Susan's Place Transgender Resources

Site News and Information => Introductions => Topic started by: cyborgkitty on December 07, 2016, 02:14:34 PM

Title: Hi ... genderqueer & new & full of questions
Post by: cyborgkitty on December 07, 2016, 02:14:34 PM
Hi hi. I'm Erica, for now anyway. AFAB, latinx, 35 and only just starting to figure ->-bleeped-<- out. I'm also a writer, and writing stuff out helps me process, so I'm going to write a bit here by way of introduction and self-orientation...

Only in the last year or so have I started really thinking about gender identity, presentation, and my relationship to my body. I've identified as queer (pan) and almost all of my friends are queer and trans, but for some reason I never thought about my own gender. I always wished for an androgynous body, but thought everyone did. It's taken me a long time to separate my dysphoria from the possibilities and reality of internalized misogyny and racism. I'm short and curvy (measurements are 35, 30, 45) and have always wished to be tall and slender. But I'm attracted to curves, just on other people. I always hated shopping for clothes and didn't realize that it was because no matter what I put on I never felt like I looked like myself. When I was in undergrad a friend of mine said to me, casually, as we were talking about this stuff (and before I had the words for it at all) that he thought I was genderqueer. I hadn't ever heard the term before, and just ignored it, or felt like it was some identity that I didn't have a right to claim.

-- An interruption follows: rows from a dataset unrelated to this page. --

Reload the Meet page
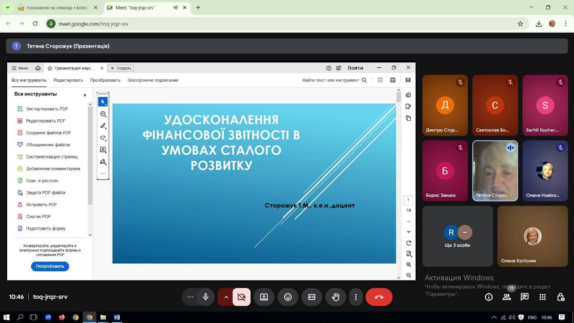The height and width of the screenshot is (323, 574). pos(35,24)
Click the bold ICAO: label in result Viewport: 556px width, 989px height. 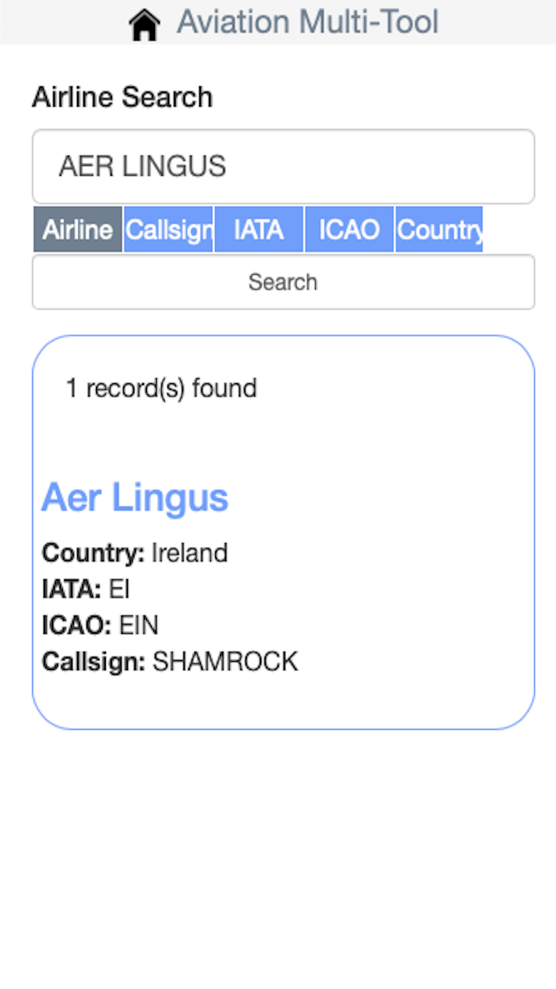point(77,625)
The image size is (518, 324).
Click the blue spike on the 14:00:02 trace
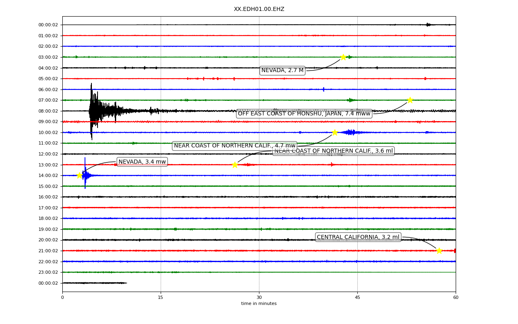pyautogui.click(x=85, y=173)
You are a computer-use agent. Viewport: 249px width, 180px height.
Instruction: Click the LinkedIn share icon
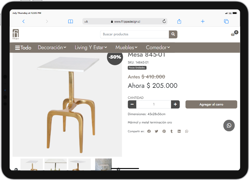click(x=179, y=131)
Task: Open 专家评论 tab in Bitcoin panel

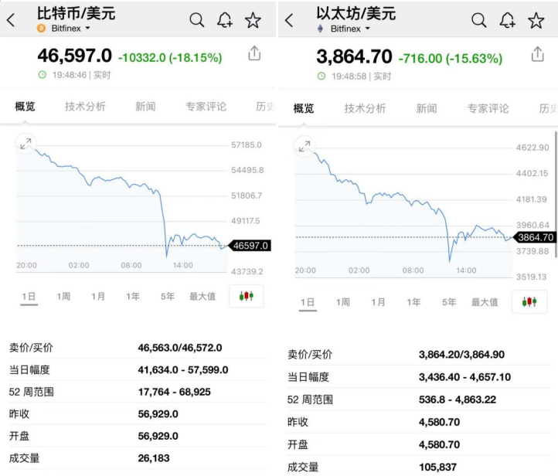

Now I'm starting to really identify as genderqueer, and trans androgynous... but I still feel insecure about it. Like, is that even a real thing? I know that's probably internalized transmisogyny or whatever, but I feel like an imposter all the time... I always have. I hope maybe that as I come to a place where I can be more and more true to myself I won't feel like that as much. Maybe?

I got my first binder earlier this year and love it. And I ordered boxer briefs and male clothes online earlier this week because it's too hard to try things on in stores for me, and I'm super excited but also a little nervous about presenting more androgynous and even masc a bit.

I've also started talking to my partner (AMAB, cis, but definitely fluid in terms of presentation and super affirming) about my feelings. It's been scary but he's been super super supportive and eager to learn and help. I talked to my dad about it too for the first time and he didn't really have a reaction (which is sort of typical for him) and I want to bring it up again but I'm worried because I don't really have all the answers myself.

I'm interested in knowing more about whether transitioning to androgyny is something that people can do... I've thought for like 16 years about getting my breasts reduced or even getting top surgery, and I finally made an appointment to talk with a surgeon in a few weeks. But I'm scared that because I'm not transmasc I won't be treated with care and will be made to feel illigetimate or ... I don't know. I'm excited, but scared, and I just wonder if other people have transitioned to androgynous? I was googling and looking for resources and found Susan's place and it seems like an amazing community. So Hi. And thanks. =^..^=
Title: Re: Hi ... genderqueer & new & full of questions
Post by: Elis on December 07, 2016, 02:32:30 PM
Hi; welcome to Susans :). Being androgynous and genderqueer is definitely a real thing. There are many different ways to be nb and there is no 'real' or 'proper' way. I find Tumblr to be the best resourse for nb people. You might want to check out the non binary network which also have a youtube channel. As well as beyond the binary uk which also has a website.

If you want to take T you kinda have to be prepared to look very masculine. It's a strong hormone and even a low dose will make you look like a man. But you might want to look into contouring tutorials on youtube to make you look more androgynous . Plus clothes help ofc :).

And a lot more surgeons are aware now of nb people and won't have a problem with breast reduction or double masectomies. But if you're mistreated by the surgeon because you don't fit the cliche transman and masculine stereotype time to find another surgeon :)
Title: Re: Hi ... genderqueer & new & full of questions
Post by: V M on December 07, 2016, 05:58:51 PM
Hi Erica  :icon_wave:

Welcome to Susan's Place  :)  Glad to have you here, join on in the fun

Here are some links to the site rules and stuff that we offer to all new members to help them along

Please be sure to review:


Things that you should read


Hugs

V M
Title: Re: Hi ... genderqueer & new & full of questions
Post by: Sno on December 07, 2016, 07:20:09 PM
Welcome Cyborgkitty, to Susan's, and to a better understanding of you.

The world gets a little more complex away from the binary, and the better understood trans narratives, especially in light of the questions surrounding transition. Any medical professional worth their salt, will have no issues with your non-binary identity, or your ideas for transition, but they may want or need indications from a psychologist that you understand your identity and what therapeutic interventions will help relieve your dysphoria.

There are a few of us around :) join in the fun

Sno

Title: Re: Hi ... genderqueer & new & full of questions
Post by: Cure Bunny on December 08, 2016, 02:19:53 AM
Hello Cyborgkitty

I hope that you are fitting in, and it is a pleasure to meet you.